WHAT TO PRODUCE. Return nothing but the lines from the line with "Where should I" through the last line of the entries that follow, copied exactly and free of pictures.

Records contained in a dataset
---

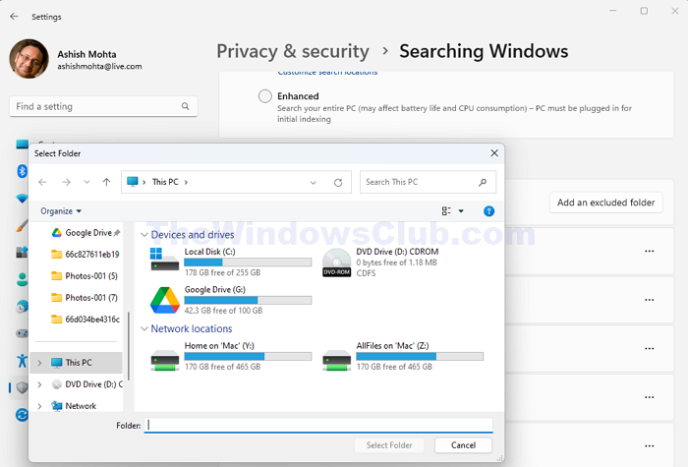Click the Up one level arrow icon

106,182
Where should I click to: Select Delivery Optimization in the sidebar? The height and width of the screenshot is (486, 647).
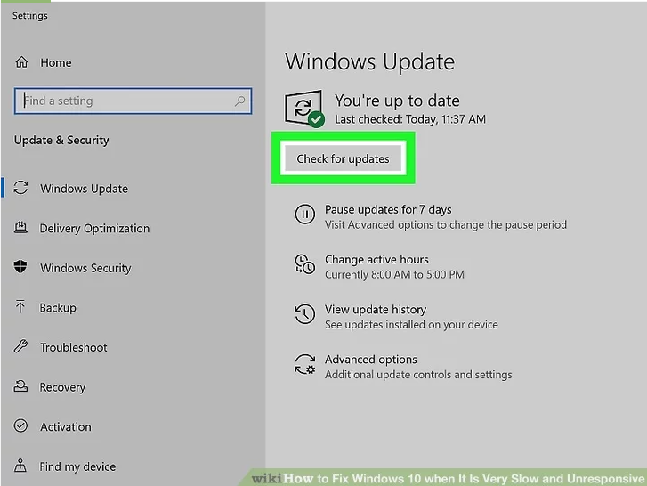pyautogui.click(x=94, y=229)
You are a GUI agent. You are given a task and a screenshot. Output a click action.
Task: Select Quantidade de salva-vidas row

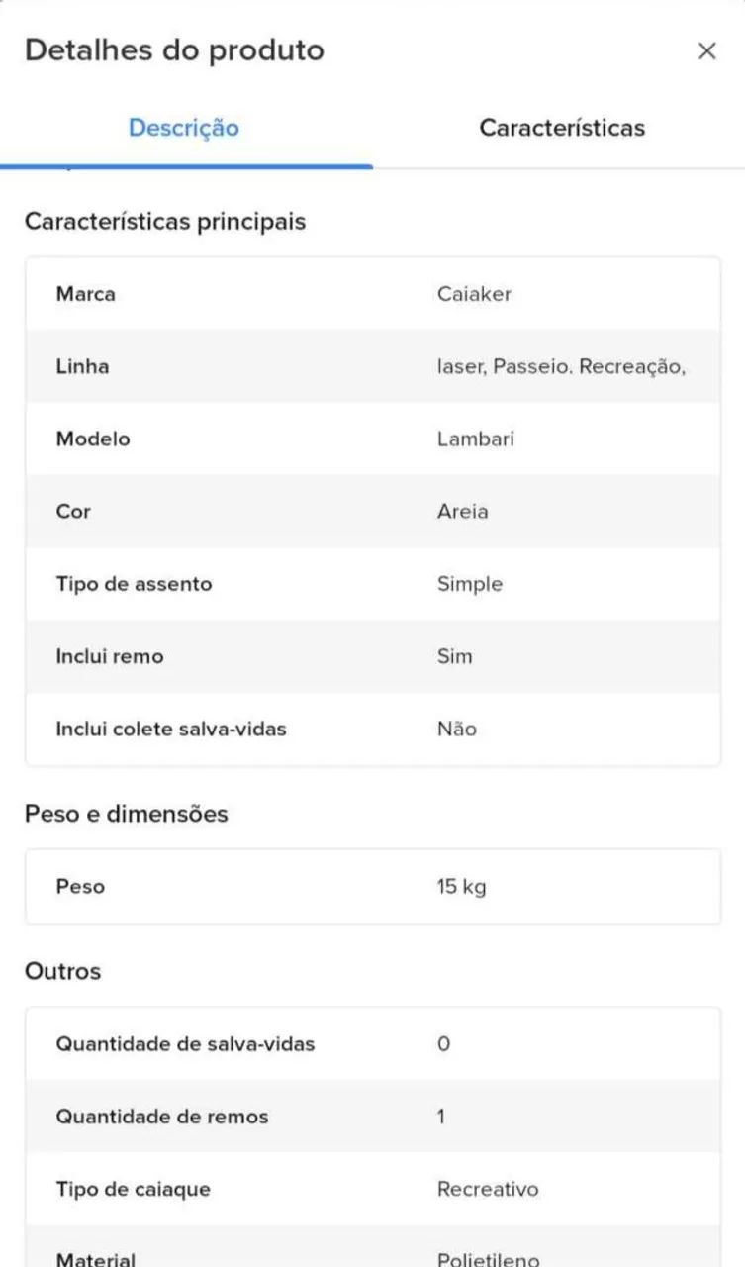tap(373, 1044)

---

SOLUTION BELOW.
Where should I click to: Select Delivery Optimization in the sidebar? The height and width of the screenshot is (486, 647).
pyautogui.click(x=94, y=229)
You are a GUI agent. You are given a task and a screenshot. Output a click action.
Task: Select Quantidade de salva-vidas row

tap(373, 1044)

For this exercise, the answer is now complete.